A guide to New Year’s resolutions

By admin
31 December 2015

It’s the New Year and you’ve made a number of grand resolutions to turn 2014 into your best year yet. We show you how to stick to them.

It’s the New Year and you’ve made a number of grand resolutions to turn 2014 into your best year yet. Whether you want to drop 10kg or quit a bad habit like smoking, you’re dead set on achieving your goals.

But the truth is New Year’s resolutions are often so unrealistic and impractical that it’s impossible to stick to them.

That doesn’t mean you can’t change your life for the better, says Judy Klipin, a life coach from Johannesburg. “Think about two or three areas in your life that are challenging and identify a small change to make in each,” she says.

“The important thing is to be realistic, honest and set attainable goals. Committing to some exercise is more realistic than committing to going to the gym at five every morning.”

Here we give you a few examples of simple, easy resolutions that will improve your life.


Have a morning routine: This helps your groggy-morning brain to quickly and efficiently navigate through basic task like eating, showering and getting dressed. It’ll help you get to work quickly and prevent you from forgetting important things, like your kids’ lunch or work laptop.

Make a to-do list: “To-do lists are important as they give one a sense of control and achievement,” says Aviva Baran-Rothschild, a lifestyle coach from Johannesburg. There are two ways in which you can approach your to-do list.

Start with the quick, easy tasks first. Ticking them off will give you sense of accomplishment. Or tackle the most daunting tasks first so you don’t have to worry them the whole day. “It should be seen as something to support you and make your life easier, rather than to use as a stick to beat yourself with if you don’t do everything on it,” Kaplan says.


Get physical: Going to the gym every day is a common New Year’s resolution, but it’s almost impossible to accomplish. Rather find ways in which you can incorporate physical exercise into your daily routine. Take the stairs, walk to the shops or play tag with your kids.

Declutter your workspace: It’s easy to feel deflated and overwhelmed if your work desk is covered in towers of papers and documents. For clarity and improved focus, clean and tidy-up your work desk at least once a week, says Baran-Rothschild.

One thing at a time: Avoid multitasking, says James Dhlamini from BTG Coaching in Kempton Park. Rather focus on one task and do it properly. “It takes a lot of energy to want to be in two places at the same time,” he says. “Conserve energy by doing one thing at a time.”
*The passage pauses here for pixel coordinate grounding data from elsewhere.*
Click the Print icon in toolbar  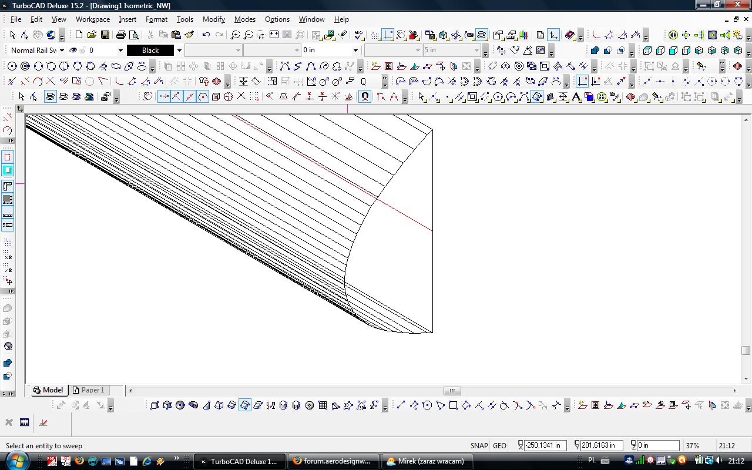(122, 35)
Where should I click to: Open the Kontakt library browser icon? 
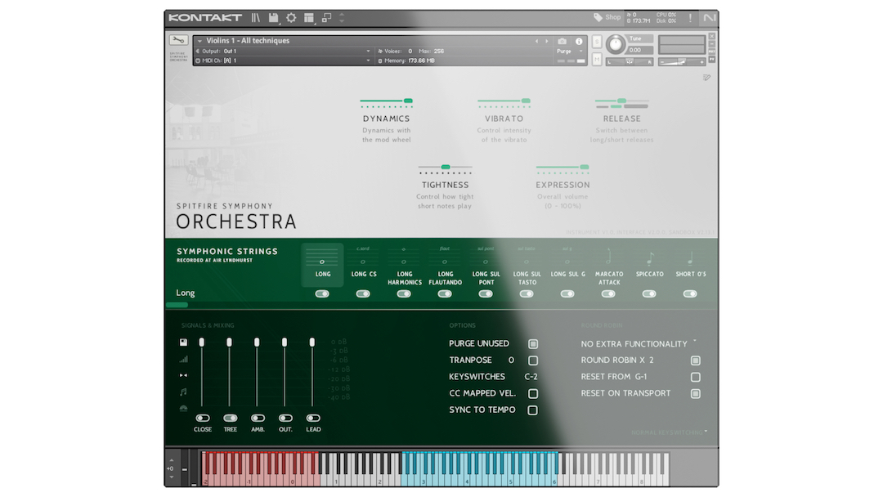point(256,17)
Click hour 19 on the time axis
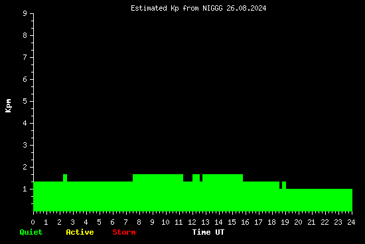The height and width of the screenshot is (244, 365). pos(285,222)
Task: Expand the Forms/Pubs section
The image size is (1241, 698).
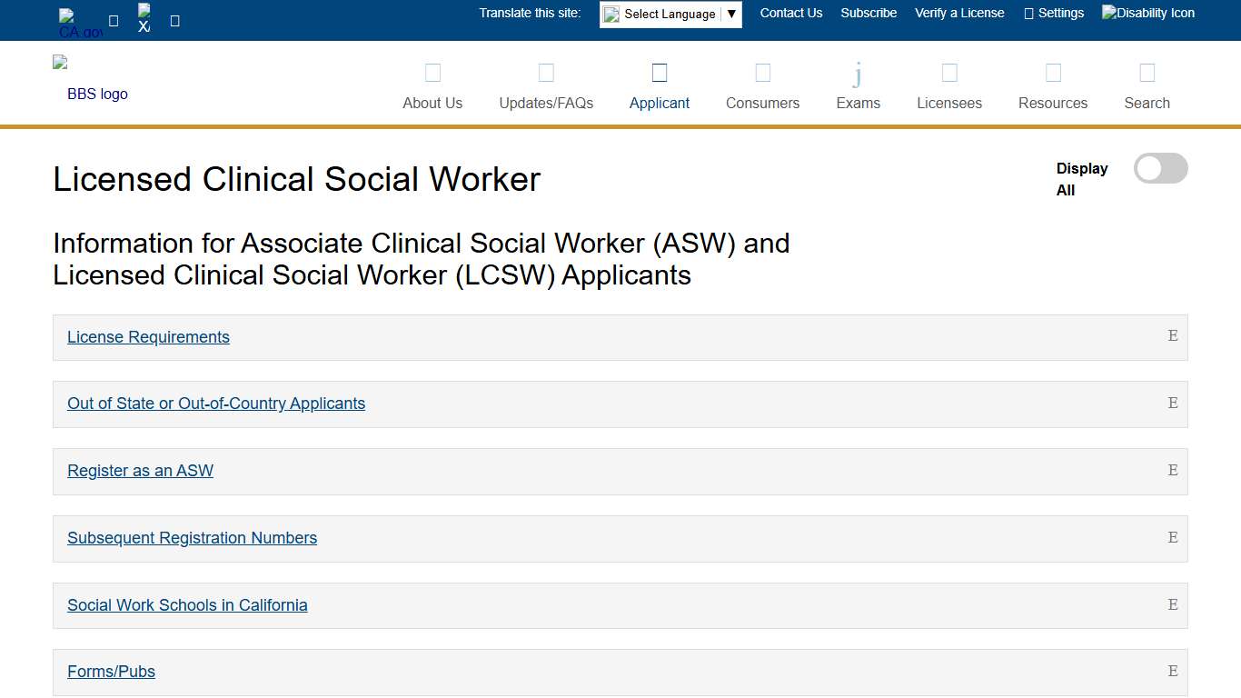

Schedule some me time: For some people this seems almost impossible. But it’s important for you to set aside some me-time every day. “If you don’t do this, you may become irritable, resentful, feel unfulfilled and eventually burn out,” Baran-Rothschild says.

Assess what really needs to be done, decide what to say no to and ask family members to pitch in, Klipin says.

What you do with your me-time is up to you, but collapsing in front of the television doesn’t count. “Recreational activities are a very important aspect of daily life,” Johannesburg life coach Veronique Breugelmans says. “And as the word implies, recreation is about re-creation – actually doing something that creates an impact on your life. So lounging on the couch doesn’t count.”

Set out your clothes: Check tomorrow’s weather, decide what you want to wear and set out your clothes. This will save time in the morning when you’re still half asleep and you can’t decide If you exercise in the mornings, pack your gym bag the night before. It’s more likely that you’ll actually go to the gym.

Switch off from work: When you leave the office, leave your work behind as well. “You don’t have to answer emails after hours and you don’t have to pick up every time your cellphone rings or beeps,” Breugelmans says. “It doesn’t make you a better person to be on call 24/7.”

Switch off from technology: Switch off your smartphone when the family sits down to dinner or when out with friends. It’ll help you focus on real-life social interactions, instead of being distracted by messages, calls and social networks.

Reflect on your day: Take a few minutes to think back on your day. Did you accomplish everything you set out to do? If so, give yourself a pat on the back. “It’s also important to understand why we’ve not managed to do something we said we would,” adds Klipin. “Is it because it wasn’t really that important to us? Is it because we are tired? Is it because we are too busy? Understand the reasons why and then you can make the appropriate changes to your plan.”

Forgive yourself and others: If you’ve made a mistake at work, lost your temper with a friend, or acted in a way you’re not proud of, it’s important to forgive yourself and learn from the experience. “Learn to forgive yourself for making mistakes and learn to forgive others too,” says Breugelmans. “Holding on to anger, bitterness and regret is like holding acid in your hands. The only person you’re hurting is yourself,” she adds. Rather learn from your mistakes or actions and try not to repeat it in future.